Boekhouders PwC hebben een somber beeld in de kranten van gisteren geschetst. zij stellen dat de “baby busters” (tegenovergesteld aan de “baby boomers”)  25% slechter af kunnen zijn dan hun ouders wegens hogere huisprijzen en lagere pensioenen.

PwC vergeleek de carrièrevooruitzichten van twee overheidsdokters (NHS dokters) waarvan de een geboren in 1963 en de andere in 1993, beide trouwden en twee kinderen kregen. Zij wezen er ook op dat de verschillen groter kunnen zijn voor die met minder waardevolle banen dan dokters, zegt PwC, die slechts onderstreept hoe onstabiel enige van deze ramingen kunnen zijn.

In Groot-Brittannië zal volgens een, dinsdag in Londen gepubliceerd, rapport van de Institute for Fiscal Studies (IFS) , in 2020 één kind op vier in armoede leven. Het gemiddelde inkomen van de gezinnen daalt in de periode van 2009 tot 2012 met zeven procent. Dat blijkt uit onderzoek van het .

Ook het Verenigd Koninkrijk heeft te kampen met de rijzende voedselprijzen. In België zijn veel firma’s overgegaan op het verkleinen van de verpakkingen zonder dat de consument er al te veel van merkte en dikwijls met grote slogans als “Nieuw”. Groot probleem is dat het ook met echt dagelijks noodzakelijke voedingsmiddelen gebeurde, waarbij de consument dikwijls niet meer stil staat bij de prijs per kilo, omdat hij het toch nodig heeft.

Zoals hier de prijzen gestegen zijn lopen ze ook in het Verenigd Koninkrijk op  met 4,5 procent in de periode 2009 tot 2012. Alleen al daardoor worden volgens de berekeningen van IFS 600.000 kinderen en 800.000 volwassenen in arbeidsongeschikte leeftijd in de armoede gedrukt. De armoedegrens is per definitie bereikt als het gezinsinkomen onder 60 procent van de gemiddelde waarde valt.
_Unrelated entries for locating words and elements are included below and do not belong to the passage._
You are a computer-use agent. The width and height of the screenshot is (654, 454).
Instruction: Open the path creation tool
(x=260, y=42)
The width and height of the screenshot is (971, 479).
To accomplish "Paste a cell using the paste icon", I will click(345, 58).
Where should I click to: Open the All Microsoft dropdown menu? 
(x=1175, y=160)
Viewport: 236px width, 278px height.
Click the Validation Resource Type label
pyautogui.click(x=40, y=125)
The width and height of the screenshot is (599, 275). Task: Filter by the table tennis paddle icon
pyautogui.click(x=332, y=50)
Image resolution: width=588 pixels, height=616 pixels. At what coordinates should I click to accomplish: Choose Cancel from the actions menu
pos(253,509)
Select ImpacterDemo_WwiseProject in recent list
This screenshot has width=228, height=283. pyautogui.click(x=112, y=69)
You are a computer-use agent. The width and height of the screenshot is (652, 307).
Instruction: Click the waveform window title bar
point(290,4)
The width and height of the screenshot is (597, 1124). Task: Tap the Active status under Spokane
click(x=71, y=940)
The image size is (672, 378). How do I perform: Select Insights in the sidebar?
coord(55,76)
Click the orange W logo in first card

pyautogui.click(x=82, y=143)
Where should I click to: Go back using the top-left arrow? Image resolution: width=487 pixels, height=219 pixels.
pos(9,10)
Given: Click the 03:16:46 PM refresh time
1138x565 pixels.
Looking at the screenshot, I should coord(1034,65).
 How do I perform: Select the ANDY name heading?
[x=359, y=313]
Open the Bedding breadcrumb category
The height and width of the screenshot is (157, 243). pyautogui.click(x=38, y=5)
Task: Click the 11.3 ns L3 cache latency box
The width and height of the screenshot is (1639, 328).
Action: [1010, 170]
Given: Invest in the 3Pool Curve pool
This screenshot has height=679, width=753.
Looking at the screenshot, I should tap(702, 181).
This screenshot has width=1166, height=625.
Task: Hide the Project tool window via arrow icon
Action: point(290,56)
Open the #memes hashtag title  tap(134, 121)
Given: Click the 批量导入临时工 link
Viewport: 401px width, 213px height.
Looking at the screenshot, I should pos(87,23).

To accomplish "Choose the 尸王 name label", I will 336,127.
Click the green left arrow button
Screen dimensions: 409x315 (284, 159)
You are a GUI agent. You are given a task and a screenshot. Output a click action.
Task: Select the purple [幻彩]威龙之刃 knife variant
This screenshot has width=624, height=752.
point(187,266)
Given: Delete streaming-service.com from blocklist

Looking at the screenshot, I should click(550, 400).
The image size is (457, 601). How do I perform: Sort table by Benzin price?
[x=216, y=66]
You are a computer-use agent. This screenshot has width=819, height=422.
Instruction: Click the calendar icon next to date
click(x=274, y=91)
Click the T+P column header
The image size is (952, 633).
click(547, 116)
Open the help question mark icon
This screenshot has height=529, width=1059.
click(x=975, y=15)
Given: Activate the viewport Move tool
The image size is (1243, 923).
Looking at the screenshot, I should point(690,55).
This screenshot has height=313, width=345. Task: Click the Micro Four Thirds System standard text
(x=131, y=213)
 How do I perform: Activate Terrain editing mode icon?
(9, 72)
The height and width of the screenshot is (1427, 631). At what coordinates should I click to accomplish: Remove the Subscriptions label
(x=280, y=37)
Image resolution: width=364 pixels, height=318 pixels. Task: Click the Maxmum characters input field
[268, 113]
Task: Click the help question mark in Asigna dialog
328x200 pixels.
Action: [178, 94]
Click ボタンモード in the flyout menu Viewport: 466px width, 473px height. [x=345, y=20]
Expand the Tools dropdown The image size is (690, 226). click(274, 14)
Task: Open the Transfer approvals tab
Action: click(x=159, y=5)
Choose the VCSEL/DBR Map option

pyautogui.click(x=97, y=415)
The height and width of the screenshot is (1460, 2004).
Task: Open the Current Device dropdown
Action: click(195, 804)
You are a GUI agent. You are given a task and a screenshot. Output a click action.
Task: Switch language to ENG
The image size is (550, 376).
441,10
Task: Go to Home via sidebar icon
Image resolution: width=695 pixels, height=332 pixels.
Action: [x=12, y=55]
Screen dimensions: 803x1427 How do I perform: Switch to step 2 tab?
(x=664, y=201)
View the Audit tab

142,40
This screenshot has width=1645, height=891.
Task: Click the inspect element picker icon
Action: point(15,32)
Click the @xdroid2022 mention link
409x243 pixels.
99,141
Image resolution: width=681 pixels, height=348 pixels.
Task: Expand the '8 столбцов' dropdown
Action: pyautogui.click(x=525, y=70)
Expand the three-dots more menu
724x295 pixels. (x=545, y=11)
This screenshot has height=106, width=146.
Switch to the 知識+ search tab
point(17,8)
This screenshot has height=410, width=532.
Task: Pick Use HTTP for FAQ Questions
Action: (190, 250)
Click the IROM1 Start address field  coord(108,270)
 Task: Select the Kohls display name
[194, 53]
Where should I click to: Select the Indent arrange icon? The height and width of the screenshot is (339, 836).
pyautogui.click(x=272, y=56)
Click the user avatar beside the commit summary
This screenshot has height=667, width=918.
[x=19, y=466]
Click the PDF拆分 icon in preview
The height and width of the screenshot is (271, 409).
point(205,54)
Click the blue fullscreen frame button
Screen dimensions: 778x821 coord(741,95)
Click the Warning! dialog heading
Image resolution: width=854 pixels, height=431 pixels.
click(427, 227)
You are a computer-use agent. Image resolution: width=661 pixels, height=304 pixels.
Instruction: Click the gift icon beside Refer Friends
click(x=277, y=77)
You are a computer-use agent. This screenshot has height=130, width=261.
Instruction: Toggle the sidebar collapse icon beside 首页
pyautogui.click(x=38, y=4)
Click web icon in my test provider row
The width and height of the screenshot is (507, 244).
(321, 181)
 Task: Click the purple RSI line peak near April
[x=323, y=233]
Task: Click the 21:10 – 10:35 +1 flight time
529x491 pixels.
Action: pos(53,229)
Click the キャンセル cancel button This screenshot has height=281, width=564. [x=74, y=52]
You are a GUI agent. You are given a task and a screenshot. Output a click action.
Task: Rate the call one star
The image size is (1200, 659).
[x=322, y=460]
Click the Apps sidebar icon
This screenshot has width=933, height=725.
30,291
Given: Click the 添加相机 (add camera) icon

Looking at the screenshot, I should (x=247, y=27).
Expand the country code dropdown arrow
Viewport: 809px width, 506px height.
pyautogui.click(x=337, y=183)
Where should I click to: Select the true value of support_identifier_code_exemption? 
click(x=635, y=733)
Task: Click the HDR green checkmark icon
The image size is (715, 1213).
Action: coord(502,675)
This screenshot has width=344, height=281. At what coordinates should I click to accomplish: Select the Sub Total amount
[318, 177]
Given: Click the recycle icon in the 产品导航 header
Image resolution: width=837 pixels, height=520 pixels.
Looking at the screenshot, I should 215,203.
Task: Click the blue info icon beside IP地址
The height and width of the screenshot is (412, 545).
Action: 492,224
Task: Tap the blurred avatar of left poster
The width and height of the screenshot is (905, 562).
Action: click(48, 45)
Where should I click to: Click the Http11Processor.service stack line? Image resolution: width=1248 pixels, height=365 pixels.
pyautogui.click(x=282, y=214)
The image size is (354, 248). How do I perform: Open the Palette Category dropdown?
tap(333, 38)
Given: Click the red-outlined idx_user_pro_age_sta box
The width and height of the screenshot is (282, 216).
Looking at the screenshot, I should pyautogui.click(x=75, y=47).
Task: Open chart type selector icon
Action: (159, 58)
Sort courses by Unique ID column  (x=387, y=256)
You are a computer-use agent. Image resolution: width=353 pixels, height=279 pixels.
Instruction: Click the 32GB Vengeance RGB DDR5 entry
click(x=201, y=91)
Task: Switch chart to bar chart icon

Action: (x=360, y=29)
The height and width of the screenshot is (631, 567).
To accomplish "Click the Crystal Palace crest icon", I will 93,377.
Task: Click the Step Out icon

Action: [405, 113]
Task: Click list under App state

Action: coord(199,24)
Een door de conservatief-liberale regeringscoalitie op gang gebracht pakket voor de hervorming van het sociaal systeem onder de naam “Universal Credit” kan het probleem verlichten, beoordeelden de experten. 450.000 kinderen en 600.000 volwassenen vinden daardoor een uitweg uit de relatieve armoede. In elk geval wordt dat positief effect door een hele resem nieuwe regeringsbeslissingen bij belastingen en sociale uitkeringen meer dan teniet gedaan.

Groot-Brittannië zou daarmee zijn zelfopgelegde doelstellingen tegen kinderarmoede serieus rateren. Het parlement had in 2010 met partij overstijgende toestemming besloten dat tegen 2020 niet meer dan tien procent van alle kinderen in relatieve armoede zou mogen leven.

Daily Mail's dubious claim about NHS dentistry

Voor de helft van het land geen NHS tandartsen - Daily Mail's dubious claim about NHS dentistry - Image by engineroomblog via Flickr

The Daily Mail’skijk op het IFS raport laat te verstaan dat het eigenlijk nog slechter is gesteld met de kinderen dan dat de officiële instanties willen doen geloven. Ook hier in België merkt men dat sommige instanties bepaalde situaties niet onder ogen willen zien of verzwijgen. Voor de Daily Mail is er het vooruitzicht dat “de gemiddelde familie” – een belangrijk deel van haar Middenklasse in Groot-Brittannië volgens haar oproep te kennen gaf dat zij £2,000 per jaar slechter af zouden zijn tegen 2013. Dat zou een inkomen geven van £28,000 op een jaar in plaats van £30,000 voor het “typische paar” met twee kinderen, zegt de populaire volkskrant.  Wat mij toch nog een hoog inkomen lijkt. Meerdere gezinnen moeten het met veel minder zien te klaren.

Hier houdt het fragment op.